[Task material]
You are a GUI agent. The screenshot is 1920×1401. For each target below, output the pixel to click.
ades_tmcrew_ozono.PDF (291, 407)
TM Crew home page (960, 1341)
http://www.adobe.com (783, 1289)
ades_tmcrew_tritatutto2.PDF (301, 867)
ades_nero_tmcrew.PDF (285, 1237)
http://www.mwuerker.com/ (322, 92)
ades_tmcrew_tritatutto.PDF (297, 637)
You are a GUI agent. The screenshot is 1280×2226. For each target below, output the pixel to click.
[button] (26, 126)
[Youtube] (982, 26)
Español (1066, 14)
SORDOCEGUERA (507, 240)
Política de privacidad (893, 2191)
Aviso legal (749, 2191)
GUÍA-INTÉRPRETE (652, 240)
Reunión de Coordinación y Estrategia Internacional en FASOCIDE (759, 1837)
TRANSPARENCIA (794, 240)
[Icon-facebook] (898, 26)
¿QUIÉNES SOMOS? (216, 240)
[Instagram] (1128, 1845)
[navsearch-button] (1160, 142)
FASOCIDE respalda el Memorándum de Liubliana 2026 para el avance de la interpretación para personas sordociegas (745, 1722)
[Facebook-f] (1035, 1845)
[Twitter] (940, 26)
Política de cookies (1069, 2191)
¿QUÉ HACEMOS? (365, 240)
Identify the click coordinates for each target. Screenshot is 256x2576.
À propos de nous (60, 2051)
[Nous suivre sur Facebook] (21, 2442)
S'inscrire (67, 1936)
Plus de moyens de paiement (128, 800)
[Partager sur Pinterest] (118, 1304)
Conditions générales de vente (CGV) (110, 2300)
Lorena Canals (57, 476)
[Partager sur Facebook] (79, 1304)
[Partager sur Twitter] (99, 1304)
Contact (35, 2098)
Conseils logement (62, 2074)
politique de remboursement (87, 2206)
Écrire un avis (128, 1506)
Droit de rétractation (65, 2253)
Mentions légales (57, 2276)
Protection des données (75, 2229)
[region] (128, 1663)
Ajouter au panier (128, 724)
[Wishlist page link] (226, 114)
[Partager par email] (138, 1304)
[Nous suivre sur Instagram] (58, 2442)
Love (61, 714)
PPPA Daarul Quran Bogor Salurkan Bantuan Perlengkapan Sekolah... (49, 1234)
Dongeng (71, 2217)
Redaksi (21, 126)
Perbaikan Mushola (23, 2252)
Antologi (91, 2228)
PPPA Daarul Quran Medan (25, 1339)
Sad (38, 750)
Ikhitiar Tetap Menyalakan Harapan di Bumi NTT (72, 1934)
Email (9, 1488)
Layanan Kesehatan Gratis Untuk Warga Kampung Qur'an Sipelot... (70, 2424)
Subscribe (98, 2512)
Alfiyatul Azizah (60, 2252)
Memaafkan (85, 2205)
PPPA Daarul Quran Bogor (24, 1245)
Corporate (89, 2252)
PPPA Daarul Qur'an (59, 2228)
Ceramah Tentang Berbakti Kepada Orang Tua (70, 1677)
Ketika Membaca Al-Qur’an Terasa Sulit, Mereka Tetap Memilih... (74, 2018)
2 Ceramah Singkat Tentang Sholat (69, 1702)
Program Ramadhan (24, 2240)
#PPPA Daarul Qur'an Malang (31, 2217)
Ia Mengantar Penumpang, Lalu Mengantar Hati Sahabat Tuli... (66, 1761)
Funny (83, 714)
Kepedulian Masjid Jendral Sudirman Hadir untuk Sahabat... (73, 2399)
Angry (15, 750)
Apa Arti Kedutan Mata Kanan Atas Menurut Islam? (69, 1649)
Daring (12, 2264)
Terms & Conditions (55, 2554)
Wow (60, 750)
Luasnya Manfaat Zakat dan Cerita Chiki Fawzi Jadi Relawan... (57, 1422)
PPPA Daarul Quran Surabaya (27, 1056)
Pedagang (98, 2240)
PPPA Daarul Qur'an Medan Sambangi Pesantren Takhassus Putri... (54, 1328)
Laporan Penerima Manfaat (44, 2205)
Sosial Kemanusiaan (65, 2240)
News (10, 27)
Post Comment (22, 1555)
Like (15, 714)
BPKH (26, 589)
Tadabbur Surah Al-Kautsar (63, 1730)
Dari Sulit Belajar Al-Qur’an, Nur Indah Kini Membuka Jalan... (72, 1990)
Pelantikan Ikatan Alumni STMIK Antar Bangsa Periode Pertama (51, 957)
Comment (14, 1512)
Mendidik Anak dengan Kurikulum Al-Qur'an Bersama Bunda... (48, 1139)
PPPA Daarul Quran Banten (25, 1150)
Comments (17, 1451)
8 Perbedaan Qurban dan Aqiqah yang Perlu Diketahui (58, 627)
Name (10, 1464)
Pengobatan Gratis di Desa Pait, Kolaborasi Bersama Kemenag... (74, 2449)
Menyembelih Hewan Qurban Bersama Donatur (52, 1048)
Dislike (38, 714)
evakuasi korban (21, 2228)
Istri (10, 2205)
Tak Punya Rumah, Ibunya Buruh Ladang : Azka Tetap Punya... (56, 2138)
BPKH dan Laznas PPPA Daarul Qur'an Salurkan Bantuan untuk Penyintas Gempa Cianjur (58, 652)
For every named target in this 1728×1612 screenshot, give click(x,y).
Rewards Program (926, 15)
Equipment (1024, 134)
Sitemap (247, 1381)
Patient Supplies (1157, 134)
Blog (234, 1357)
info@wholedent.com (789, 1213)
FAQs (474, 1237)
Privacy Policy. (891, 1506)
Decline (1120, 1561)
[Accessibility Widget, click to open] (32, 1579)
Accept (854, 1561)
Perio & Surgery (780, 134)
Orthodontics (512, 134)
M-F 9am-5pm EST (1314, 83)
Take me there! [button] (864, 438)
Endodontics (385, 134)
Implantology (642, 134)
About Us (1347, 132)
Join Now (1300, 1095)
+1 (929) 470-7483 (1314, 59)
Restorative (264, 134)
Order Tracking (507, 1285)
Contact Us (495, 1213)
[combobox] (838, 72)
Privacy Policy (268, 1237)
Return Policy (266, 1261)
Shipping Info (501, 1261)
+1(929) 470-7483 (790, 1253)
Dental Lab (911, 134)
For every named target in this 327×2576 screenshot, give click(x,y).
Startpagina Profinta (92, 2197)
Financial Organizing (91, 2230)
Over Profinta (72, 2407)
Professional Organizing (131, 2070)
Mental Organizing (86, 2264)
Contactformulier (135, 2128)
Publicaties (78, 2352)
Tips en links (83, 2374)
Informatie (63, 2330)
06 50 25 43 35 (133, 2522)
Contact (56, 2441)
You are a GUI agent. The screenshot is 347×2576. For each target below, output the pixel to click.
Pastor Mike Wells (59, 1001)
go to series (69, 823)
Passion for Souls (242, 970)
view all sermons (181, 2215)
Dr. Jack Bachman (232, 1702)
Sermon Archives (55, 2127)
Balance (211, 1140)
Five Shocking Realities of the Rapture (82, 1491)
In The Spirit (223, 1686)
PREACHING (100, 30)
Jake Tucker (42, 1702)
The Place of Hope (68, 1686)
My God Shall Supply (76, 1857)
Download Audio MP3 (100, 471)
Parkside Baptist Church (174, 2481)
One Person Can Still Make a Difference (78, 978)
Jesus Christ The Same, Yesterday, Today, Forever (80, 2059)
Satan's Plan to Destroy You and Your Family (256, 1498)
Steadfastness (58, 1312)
[/Task material]
Within the data above, the lines from the one with "[Twitter] (940, 26)" to the one with "Sad (38, 750)" must be repeated exactly; no other line belongs in the answer.

◆ Task solution ◆
[Twitter] (940, 26)
Política de cookies (1069, 2191)
¿QUÉ HACEMOS? (365, 240)
Identify the click coordinates for each target. Screenshot is 256x2576.
À propos de nous (60, 2051)
[Nous suivre sur Facebook] (21, 2442)
S'inscrire (67, 1936)
Plus de moyens de paiement (128, 800)
[Partager sur Pinterest] (118, 1304)
Conditions générales de vente (CGV) (110, 2300)
Lorena Canals (57, 476)
[Partager sur Facebook] (79, 1304)
[Partager sur Twitter] (99, 1304)
Contact (35, 2098)
Conseils logement (62, 2074)
politique de remboursement (87, 2206)
Écrire un avis (128, 1506)
Droit de rétractation (65, 2253)
Mentions légales (57, 2276)
Protection des données (75, 2229)
[region] (128, 1663)
Ajouter au panier (128, 724)
[Wishlist page link] (226, 114)
[Partager par email] (138, 1304)
[Nous suivre sur Instagram] (58, 2442)
Love (61, 714)
PPPA Daarul Quran Bogor Salurkan Bantuan Perlengkapan Sekolah... (49, 1234)
Dongeng (71, 2217)
Redaksi (21, 126)
Perbaikan Mushola (23, 2252)
Antologi (91, 2228)
PPPA Daarul Quran Medan (25, 1339)
Sad (38, 750)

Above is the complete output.